SELECTION |
** Begin **
Debate (on motion by Mr Rattenbury) adjourned to the next sitting.

Evidence (Consequential Amendments) Bill 2011

Mr Corbell, pursuant to notice, presented the bill, its explanatory statement and a Human Rights Act compatibility statement.

Title read by Clerk.

MR CORBELL (Molonglo—Attorney-General, Minister for the Environment and Sustainable Development, Minister for Territory and Municipal Services and Minister for Police and Emergency Services) (3.42): I move:

That this bill be agreed to in principle.

Today I present the fourth and final bill in the series of bills that have been presented this year to reform the law of evidence in the ACT. This bill’s purpose is to make consequential amendments as a result of the establishment of the ACT’s Evidence Act 2011. The bill includes a large number of technical amendments which are necessary to recognise the establishment of the ACT’s Evidence Act and the cessation of commonwealth evidence law in the territory. These include amendments to update references to the commonwealth Evidence Act with references to the new ACT act. The bill also removes notes from provisions across the ACT statute book which refer to the operation of provisions in the commonwealth Evidence Act. These notes were included to raise awareness of the operation of the commonwealth law in the territory.
** End **
DIRECTIONS FOR THIS TASK | Carry on the debate transcript about the Evidence (Consequential Amendments) Bill 2011, starting right after its last sentence.

DATASET RECORDS |
** Begin **
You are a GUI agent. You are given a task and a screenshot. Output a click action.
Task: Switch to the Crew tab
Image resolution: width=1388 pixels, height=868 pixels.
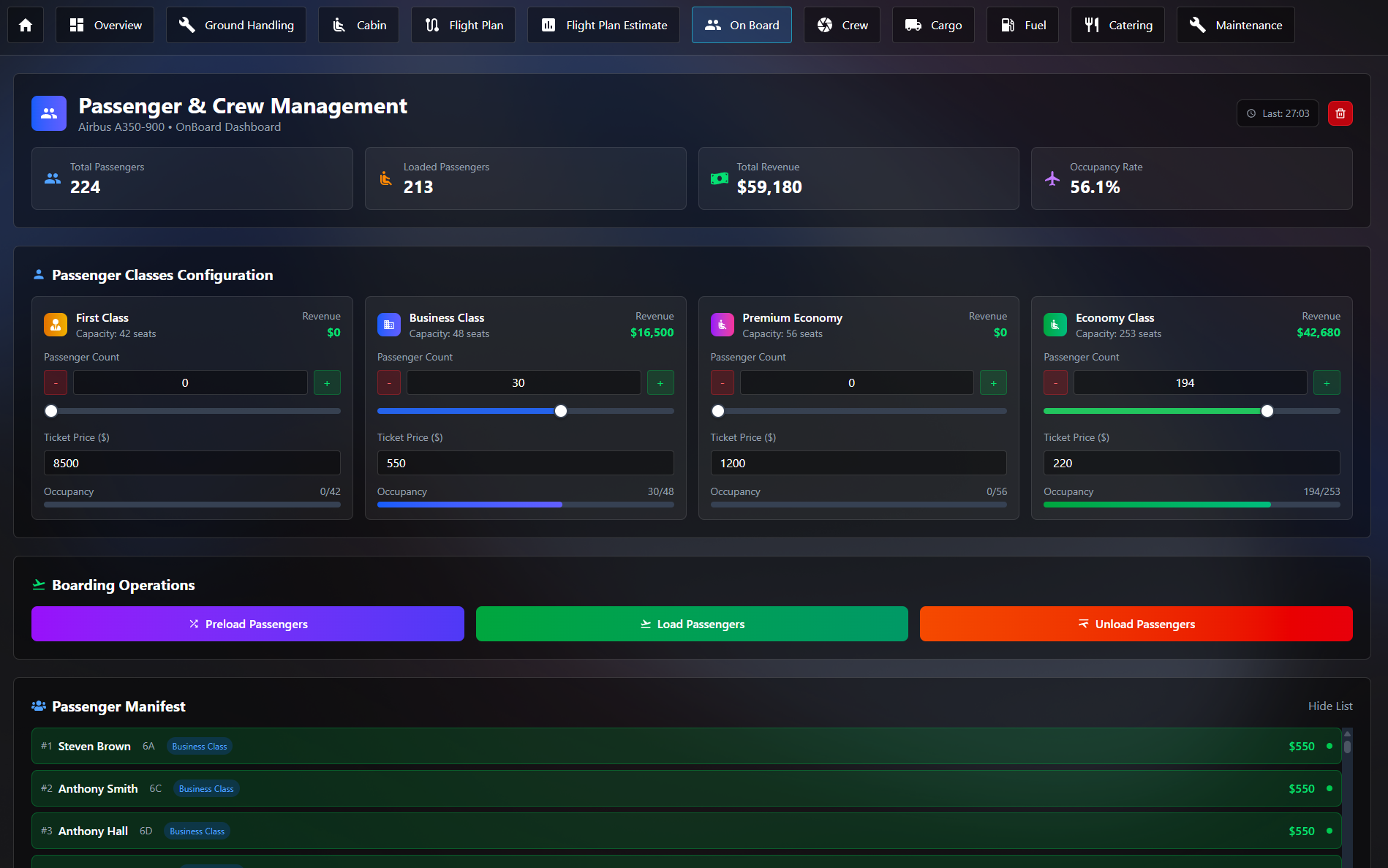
** End **
** Begin **
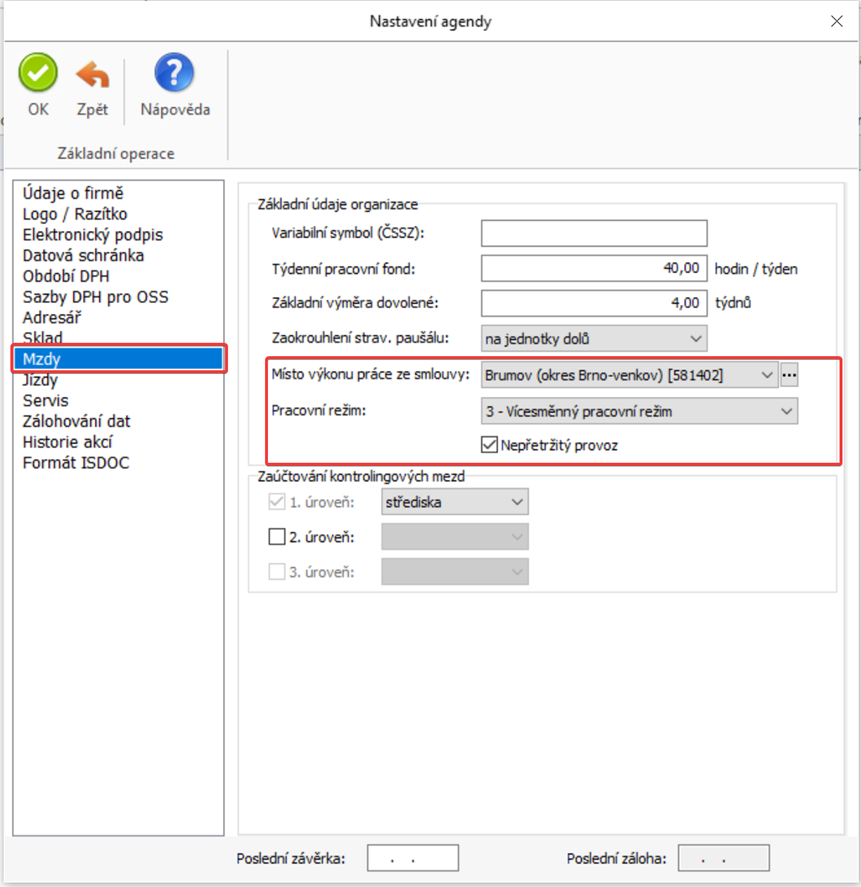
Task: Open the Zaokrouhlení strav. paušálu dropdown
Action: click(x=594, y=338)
** End **
WRITTEN REPLY |
The bill also removes individual provisions from the statute book which are now redundant with the establishment of the ACT Evidence Act. For example, the new Evidence Act establishes a presumption as to the signature and status of an office holder under an Australian law. Across the territory’s statute book at the moment this presumption exists for specified office holders. One example is the Nature Conservation Act 1990, which establishes a presumption that a document that purports to have been signed by the conservator is taken to have been so signed. The broad operation of the new Evidence Act means that it is no longer necessary to have targeted provisions like the Nature Conservation Act provision throughout the statute book. This bill will remove these provisions.

In addition to these technical amendments, the bill repeals the Evidence Act 1971. The Evidence Act 1971 was formerly the Evidence Ordinance 1971 and enacted a comprehensive code of the law of evidence replacing various New South Wales statutes and other law previously in force in the ACT. A large proportion of the provisions in this act have become redundant on the establishment of the territory’s new Evidence Act, justifying its repeal in this bill.